U.S. health authorities are under pressure to reduce the 10-day isolation period for those testing positive for COVID-19 to as little as five days as medical experts and businesses warn current rules could devastate health care services and the economy.
The Centers for Disease Control and Prevention (CDC) advises someone who tests positive to go into isolation for 10 days. Critics say that the policy does not take into account how the pandemic has developed over the last two years.
Omicron is now the dominant strain in the U.S. Although more transmissible than prior variants and amid a spike in breakthrough infections among the fully vaccinated, the strain so far appears to be causing milder symptoms.
Faced with a bleak winter in which hospital staff could be put out of action by positive tests and workers' wallets hit by an enforced absence, the country's top infectious diseases expert, Dr. Anthony Fauci said the guidance was under review.
Fauci told CNN reducing the 10-day isolation recommendation would help those without symptoms return to work or school, although added "no decisions" had been made yet.

"Because we have data showing that individuals with breakthrough infections are contagious for a shorter period of time, it does warrant not using a one-size-fits-all isolation period," said Amesh Adalja, senior scholar, at the Johns Hopkins Center for Health Security.
He said daily rapid testing until a person returns a negative result could reduce significant isolation time.
"Although breakthrough infections are mild, the 10-day isolation is extremely disruptive to people's lives," he told Newsweek. "It's unnecessary if a person is contagious for a significantly shorter period of time," Adalja noted.
Omicron is the most dominant COVID strain in the U.S., comprising of 73 per cent of new infections last week.
But even if proven to have milder systems, there are fears the health care system could be overwhelmed if infections put medical workers out of action.
"Given the remarkable capacity to infect large numbers of people, we may need to be a bit creative and act a little outside the edges of the data," said Bob Wachter, chairman of the University of California San Francisco's (UCSF) Department of Medicine.
"Keeping all infected doctors and nurses home for 10 days may harm far more people than keeping them out for five, allowing them to come back after two negative tests on days four and five, and then requiring them to wear N95s for an extra week," he told Newsweek.

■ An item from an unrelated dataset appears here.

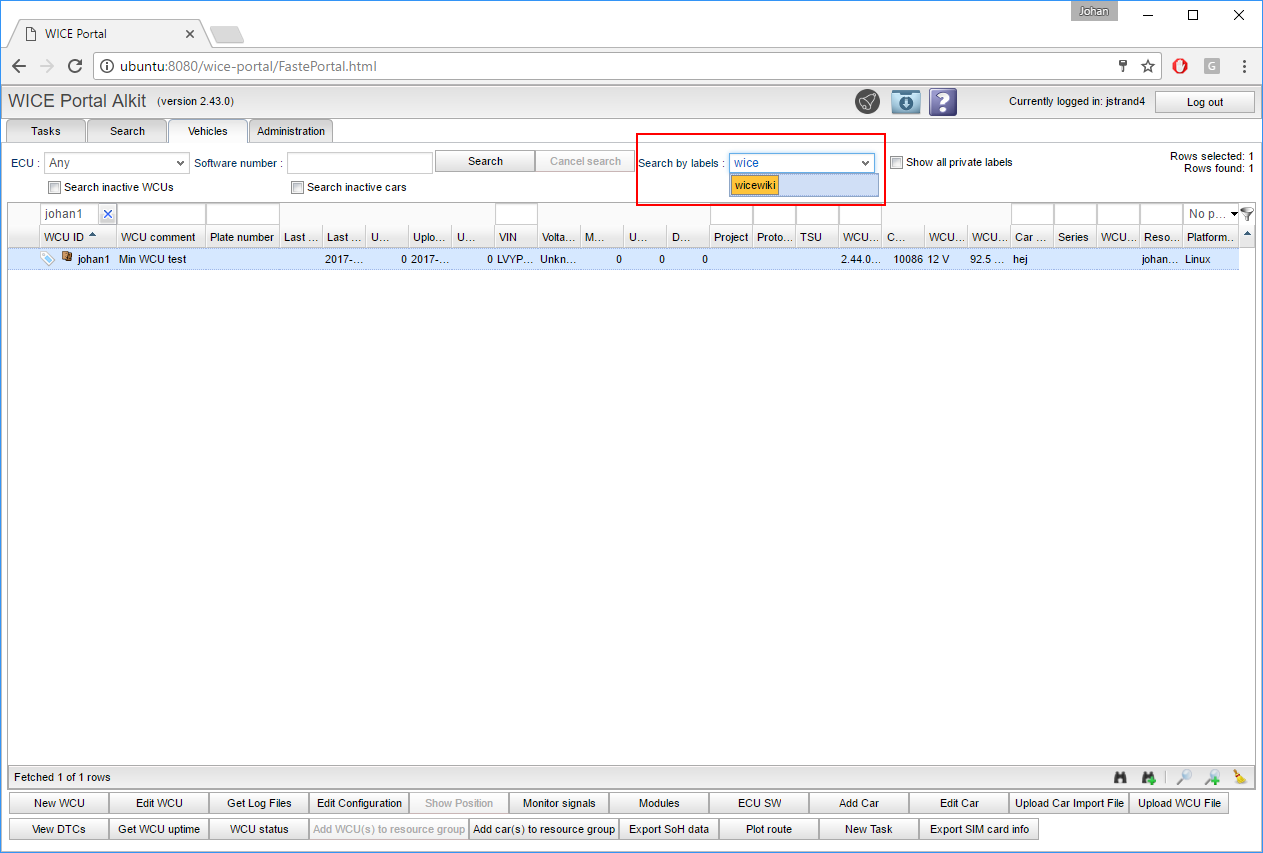Click the magnifier with green plus icon
The width and height of the screenshot is (1263, 853).
pos(1212,777)

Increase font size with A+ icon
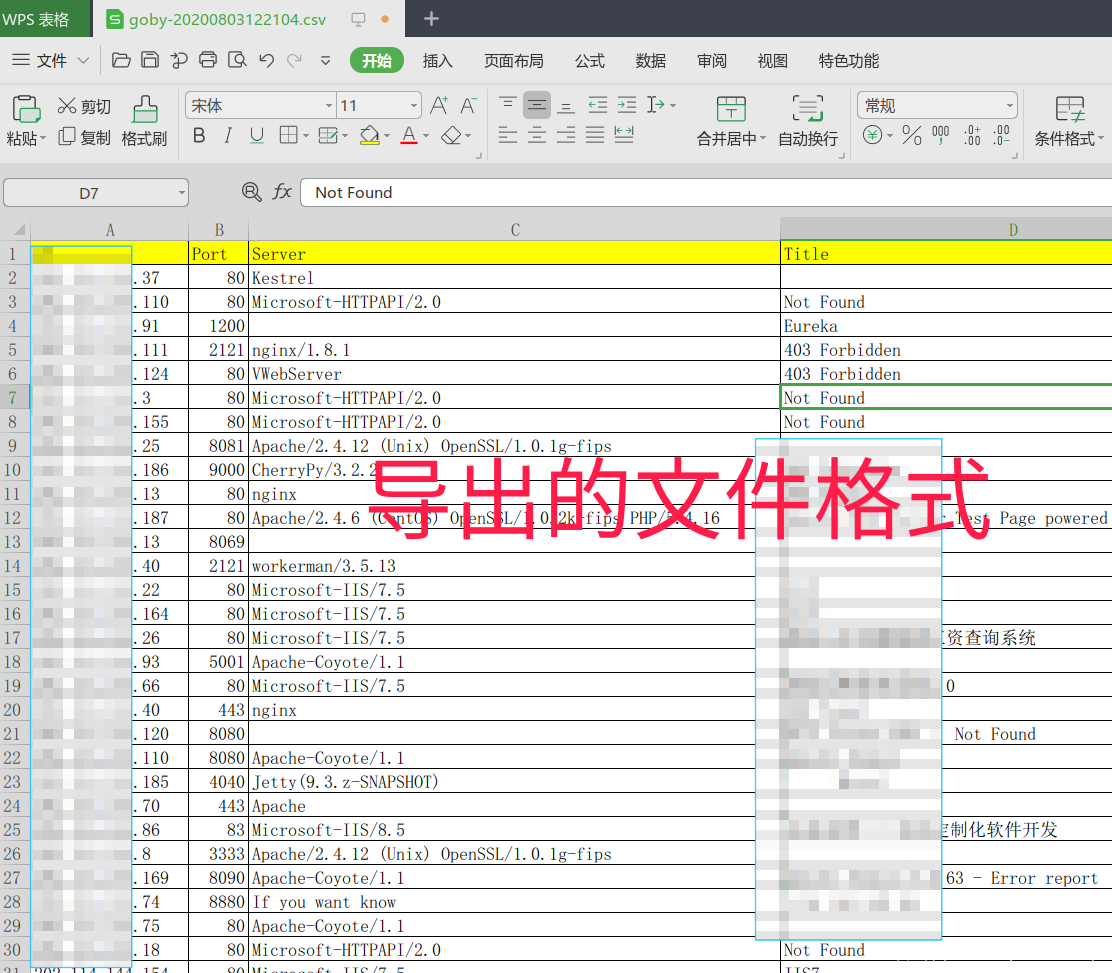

"Several U.S. hospitals have gone to a five-day isolation period. Even if there is a small risk there, the risk of having hundreds of clinicians sidelined is likely far greater."
The impact on the economy in recovery is also of concern. In a letter to the CDC, Delta Air Lines' CEO Ed Bastian said that the current 10-day isolation rules for those who are fully vaccinated "may significantly impact our workforce and operations."
Health experts say that more testing is key to bringing down case numbers. The Biden administration has announced 500 million free rapid COVID home tests would be mailed to U.S. households starting.
The CDC has not updated its isolation guidance although it said while vaccinated people with breakthrough infections can still transmit COVID-19, the amount of virus produced in this population decreases faster than in unvaccinated people.

However, there are unanswered questions with much still unknown about the omicron variant. The CDC says vaccinated people who are older or immunocompromised with breakthrough infections may have to stay isolated for at least 10 days.
Like the virus itself, the U.S. response to the pandemic has evolved. Earlier this month, the CDC shortened the recommended quarantine period from 14 days for someone who had been exposed to the coronavirus but had not contracted it.
Quarantine could be ended after 10 days if no symptoms are reported, or after seven days if the exposed person tested negative and also reported no symptoms. The hope for many is that adaptation could be extended to isolation periods.
If the U.S. did reduce the isolation period, it would not be the first country to do so. On Wednesday, the U.K. Health Minister Sajid Javid announced that those infected with COVID in England can stop self-isolating up to three days early if they test negative twice, on day six and day seven. Cutting the 10-day isolation time is hoped to stave off worker shortages over Christmas and the New Year.
"Shortening the isolation time could substantially increase compliance," said Leana Wen professor of health policy and management from George Washington University's Milken Institute School of Public Health in Washington, DC.
"We may miss some people in the infectious period, but that tradeoff may be worth it to swap for compliance," she told Newsweek.
"It would help to get an answer about this from the CDC as soon as possible."
Newsweek has contacted the CDC for comment.